Для Лоры же битый час ничего не происходило, и это было одновременно и хорошо, и плохо. Хорошо, потому что жители Самайнтауна еще не лежали на жутких каменных алтарях, разделанные по частям, а продолжали веселиться, пить имбирный эль, плясать и мериться костюмами. А плохо, потому что Лора не могла понять, почему Ламмас не торопится: и к жертвоприношению не приступает, и на ее зов не откликается. Даже на площадь не приходит! Лора все-таки вконец осмелела от отчаяния и объехала по периметру ее всю, стараясь не смотреть ведьмам в глаза и напевая под нос односложную мелодию, завораживая себя саму, чтобы ее не заворожил никто другой. Сжимая в одной руке черный камень на случай, если сквозь ее пальцы замерцают разноцветные всполохи, а в другой – острую заколку, чтобы, стиснув ее в кулаке, можно было легко привести себя в чувства, коль ведьминские чары все же подействуют, Лора исследовала центр города вдоль и поперек. Вместе с ней каталась соломенная кукла: Лора посадила ее к себе на колени, и вместе они смотрели, что творится на площади да как.

– Ну же! – воскликнула Лора в исступлении еще полчаса спустя. Она остановилась перед фонарем, в котором зажегся зернистый зеленый свет, и запрокинула голову к болотному огню, что висел под козырьком вместо лампы. Обращалась она, конечно, не к нему, а просто ворчала в воздух: – Ламмас, это важно! Имей совесть. Я отравила ради тебя целый город! Сделай одолжение и удели мне жалкие пять минут. Эй!

Лора перехватила куклу за ее плетенный поясок и потрясла перед своим лицом так, чтобы она посыпалась. Лоскутная юбка тоже заметно поредела за то время, что Лора таскала куколку вот так, метала и швыряла, вымещая злость. Она успела и покривляться перед ней, и побить, и даже пожонглировать, прежде чем окончательно сдалась. Вернулась к тыкве, чтобы посадить куклу на место, и потянулась вверх, к скрюченному корешку…

Но затем один из ее соломенных жгутов вместо рук поднялся и указал направо.

Лора сначала даже не поверила. Может, просто ветер играет с ней? Она ткнула в куклу пальцем и специально вернула на место ее руку, но та поднялась опять. И помахала вверх-вниз, как стрелка.

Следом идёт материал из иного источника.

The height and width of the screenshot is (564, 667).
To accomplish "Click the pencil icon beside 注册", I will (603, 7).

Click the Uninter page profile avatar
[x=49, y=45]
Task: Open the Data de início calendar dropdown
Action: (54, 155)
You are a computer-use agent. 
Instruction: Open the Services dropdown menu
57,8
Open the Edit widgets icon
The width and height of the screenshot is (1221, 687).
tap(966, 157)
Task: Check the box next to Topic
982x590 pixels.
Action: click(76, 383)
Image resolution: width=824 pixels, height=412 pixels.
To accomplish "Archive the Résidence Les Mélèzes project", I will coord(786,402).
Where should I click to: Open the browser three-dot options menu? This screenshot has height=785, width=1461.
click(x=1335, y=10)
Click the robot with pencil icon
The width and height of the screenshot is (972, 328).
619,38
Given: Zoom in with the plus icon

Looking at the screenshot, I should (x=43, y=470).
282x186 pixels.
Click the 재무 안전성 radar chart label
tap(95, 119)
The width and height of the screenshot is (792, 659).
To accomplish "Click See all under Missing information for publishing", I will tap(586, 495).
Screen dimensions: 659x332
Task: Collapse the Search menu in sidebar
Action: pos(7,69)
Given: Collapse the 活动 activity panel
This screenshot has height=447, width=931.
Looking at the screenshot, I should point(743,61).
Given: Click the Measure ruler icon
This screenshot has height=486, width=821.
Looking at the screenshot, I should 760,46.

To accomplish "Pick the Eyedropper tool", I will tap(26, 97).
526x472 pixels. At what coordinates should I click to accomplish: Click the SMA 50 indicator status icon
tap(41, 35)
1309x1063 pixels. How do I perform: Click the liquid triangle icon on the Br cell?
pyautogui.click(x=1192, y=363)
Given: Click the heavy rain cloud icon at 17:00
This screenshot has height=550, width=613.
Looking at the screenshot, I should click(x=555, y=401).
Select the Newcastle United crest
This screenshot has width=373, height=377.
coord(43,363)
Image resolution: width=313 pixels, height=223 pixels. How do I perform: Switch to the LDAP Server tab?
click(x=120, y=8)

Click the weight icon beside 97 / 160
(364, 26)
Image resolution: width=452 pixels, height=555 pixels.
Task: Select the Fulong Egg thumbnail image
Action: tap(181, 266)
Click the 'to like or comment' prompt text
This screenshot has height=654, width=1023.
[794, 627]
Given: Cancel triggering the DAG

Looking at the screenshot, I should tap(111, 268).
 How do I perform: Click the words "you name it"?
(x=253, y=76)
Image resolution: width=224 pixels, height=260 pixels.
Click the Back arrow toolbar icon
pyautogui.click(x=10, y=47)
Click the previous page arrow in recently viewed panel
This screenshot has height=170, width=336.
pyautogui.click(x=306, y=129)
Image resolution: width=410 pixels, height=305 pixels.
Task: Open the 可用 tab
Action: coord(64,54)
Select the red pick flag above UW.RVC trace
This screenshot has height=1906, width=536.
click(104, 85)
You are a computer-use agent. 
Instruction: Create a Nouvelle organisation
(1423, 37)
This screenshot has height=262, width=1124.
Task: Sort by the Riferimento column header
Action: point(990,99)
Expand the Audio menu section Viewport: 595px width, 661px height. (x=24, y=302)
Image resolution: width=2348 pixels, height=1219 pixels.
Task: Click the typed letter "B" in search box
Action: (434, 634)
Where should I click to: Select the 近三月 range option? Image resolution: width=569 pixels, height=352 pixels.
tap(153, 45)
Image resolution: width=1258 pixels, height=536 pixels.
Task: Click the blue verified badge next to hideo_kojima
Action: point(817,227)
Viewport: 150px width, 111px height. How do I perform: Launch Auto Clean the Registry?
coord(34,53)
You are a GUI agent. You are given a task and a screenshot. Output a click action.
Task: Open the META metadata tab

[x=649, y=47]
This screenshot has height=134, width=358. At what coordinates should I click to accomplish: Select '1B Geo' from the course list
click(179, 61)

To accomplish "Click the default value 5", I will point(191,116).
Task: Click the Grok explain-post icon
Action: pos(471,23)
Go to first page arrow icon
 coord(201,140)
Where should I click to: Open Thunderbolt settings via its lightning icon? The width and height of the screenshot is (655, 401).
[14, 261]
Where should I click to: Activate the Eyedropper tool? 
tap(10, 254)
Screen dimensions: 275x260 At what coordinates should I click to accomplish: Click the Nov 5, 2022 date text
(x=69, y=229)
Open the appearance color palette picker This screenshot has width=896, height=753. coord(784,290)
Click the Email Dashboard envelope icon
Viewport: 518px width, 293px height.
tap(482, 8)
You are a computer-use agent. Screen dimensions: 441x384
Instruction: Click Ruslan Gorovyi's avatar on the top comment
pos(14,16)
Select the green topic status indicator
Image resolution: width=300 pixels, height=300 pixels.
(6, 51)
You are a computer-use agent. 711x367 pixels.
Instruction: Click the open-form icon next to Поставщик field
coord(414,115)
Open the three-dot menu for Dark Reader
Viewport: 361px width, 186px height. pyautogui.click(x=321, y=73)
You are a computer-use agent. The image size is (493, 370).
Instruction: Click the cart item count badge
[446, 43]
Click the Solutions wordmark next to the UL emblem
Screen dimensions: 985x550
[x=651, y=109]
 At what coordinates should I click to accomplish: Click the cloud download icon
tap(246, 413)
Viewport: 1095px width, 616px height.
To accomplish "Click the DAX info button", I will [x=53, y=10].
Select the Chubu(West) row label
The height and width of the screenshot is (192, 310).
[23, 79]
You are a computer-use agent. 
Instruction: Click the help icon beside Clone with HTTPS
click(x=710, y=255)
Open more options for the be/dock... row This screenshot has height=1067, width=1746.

Друзья. Доносчицы. Зоркие глаза и указатели. Преданные слуги. Вот что такое эти куклы – жуткие, болтающиеся на деревьях по всему городу, как висельники; сидящие на витринах, оградах, бдящие неустанно, неустанно же подслушивающие. Неудивительно, что Ламмас так легко обвел весь город и Джека вокруг пальца. Эти куклы, марионетки-трупы, прожорливые цепкие цветы… Даже без Херна, той вампирши и других помощников он превосходил их четверых по всем критериям: сила, хитрость и, главное, безумие. Ламмас был везде, а Самайнтаун уже давно стал Ламмасградом. Возможно, гораздо раньше, чем Джек впал в этот глубокий вечный сон.